1. Prerequisites: UV and DeepH-Dock#

First, please ensure you have uv and deeph-dock installed on your system by following the official installation guide at: https://deeph-dock.readthedocs.io/en/latest/installation_and_setup.html.

2. Installing Mattergen-ever#

DeepH-dock provides the core scripts to orchestrate the workflow, but Mattergen and CHGNet must be installed separately in dedicated virtual environments.

Note on Compatibility: The official version of Mattergen has minor incompatibilities with CHGNet for this specific workflow. Therefore, we must install a modified version called Mattergen-ever (kYangLi/mattergen-ever).

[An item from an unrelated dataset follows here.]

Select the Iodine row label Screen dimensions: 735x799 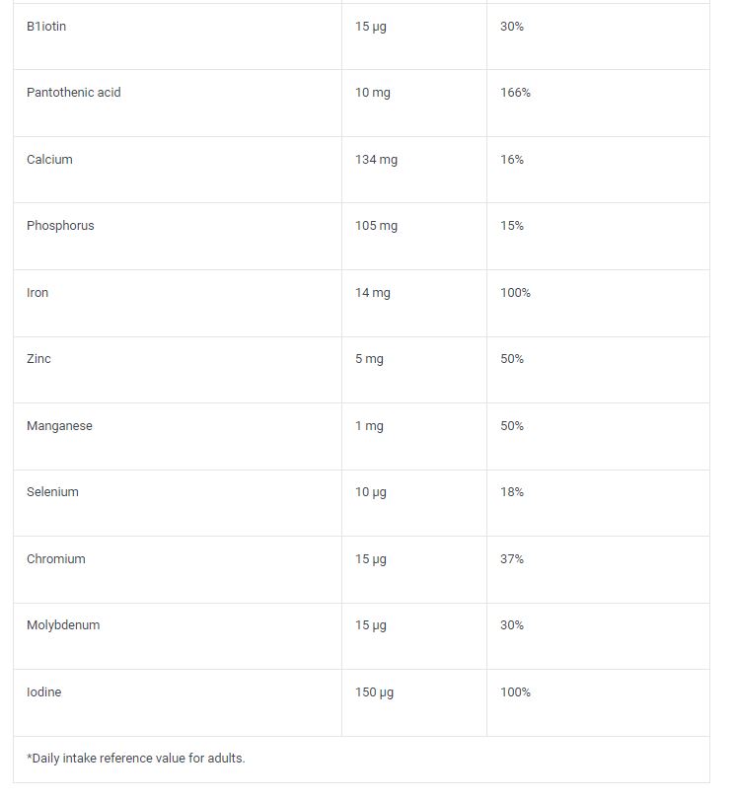click(43, 692)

Follow these steps to set up the Mattergen environment:

# Create a dedicated directory for virtual environments (optional but recommended)
mkdir -p ~/.uvenv
cd ~/.uvenv

# Create a virtual environment for Mattergen using Python 3.10
uv venv mattergen --python=3.10

# Activate the environment
source ~/.uvenv/mattergen/bin/activate

# Clone and install the modified Mattergen-ever package
git clone https://github.com/kYangLi/mattergen-ever.git
cd mattergen-ever
uv pip install -e .

The Mattergen-ever environment is now ready.

3. Installing CHGNet#

Next, set up a separate virtual environment for CHGNet:

# Navigate back to your virtual environment directory
cd ~/.uvenv

# Create a virtual environment for CHGNet using Python 3.13
uv venv chgnet --python=3.13

# Activate the environment
source ~/.uvenv/chgnet/bin/activate

# Install the CHGNet package
uv pip install chgnet

With both mattergen and chgnet virtual environments successfully configured, you are now fully prepared to run the integrated structure discovery pipeline provided by DeepH-dock. The workflow scripts will handle activating the appropriate environment for each step.

Structure Generation Workflow Template#

DeepH-dock provides a built-in command to generate a standard workflow template for structure generation using Mattergen and CHGNet.

Creating the Template#

To create the template, use the following command:

dock design mattergen-chgnet create -h

This will display the help information:

Usage: dock design mattergen-chgnet create [OPTIONS] TARGET_DIR

  Establish the searching template for the structure generator.

Options:
  -h, --help  Show this message and exit.

Run the command without the -h flag to create the template in the current directory:

dock design mattergen-chgnet create .

This will generate two key files in the current directory: config.sh and run.sh. The config.sh file contains the configuration parameters for the workflow.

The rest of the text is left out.